Pelaku yang merupakan tetangga korban itu melakukan tindakan tidak senonoh saat Hasima tidur nyenyak.
Berdasar pengakuan keluarga korban, peristiwa itu terjadi pada Rabu  malam (16/3) sekitar pukul 21.00. Saat itu, korban hanya mengenakan sarung dan tidur terlentang.

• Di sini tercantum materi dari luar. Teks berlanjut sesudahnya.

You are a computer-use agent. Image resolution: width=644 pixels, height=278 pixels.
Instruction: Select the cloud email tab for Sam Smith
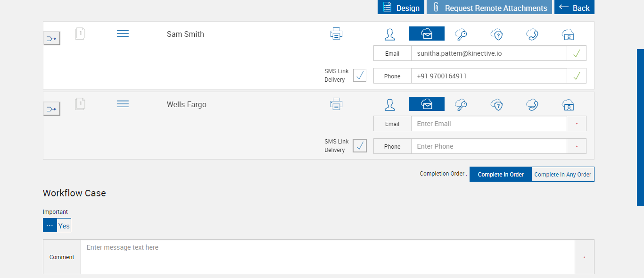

Tiba-tiba korban tersentak. Hasima kaget karena tubuhnya ditindih seorang pria. Korban terkejut setelah mengetahui yang memperkosa dirinya adalah tetangganya sendiri. Korban dapat melihat secara jelas wajah pelaku karena lampu di kamar tersebut menyala.

Hasima pun berusaha teriak, tetapi gagal. Sebab, pelaku membungkam mulut korban dengan sarung. Akhirnya, korban memilih pasrah hingga pelaku puas  menyalurkan nafsu birahinya. Setelah pelaku pergi, Hasima bangun menuju kamar  anaknya. Dia memberitahukan kejadian pahit yang baru saja dialaminya.

”Korban merasa kesakitan dan pendarahan. Kemudian dia dibawa ke Puskesmas Gapura, lalu dirujuk ke RSUD Dr H Moh. Anwar Sumenep,” kata keluarga korban kemarin. Tidak terima dengan perbuatan bejat Halik, keluarga Hasima melaporkan tindakan asusila itu ke Mapolres Sumenep.

Hingga kini, kasus tersebut masuk dalam tahap penyelidikan Korps Bhayangkara.  Kasubbaghumas Polres Sumenep AKP Hasanuddin membenarkan, sudah menerima laporan dari keluarga korban  pemerkosaan. Pihaknya langsung mendatangi lokasi tempat kejadian perkara dan menyita beberapa barang bukti.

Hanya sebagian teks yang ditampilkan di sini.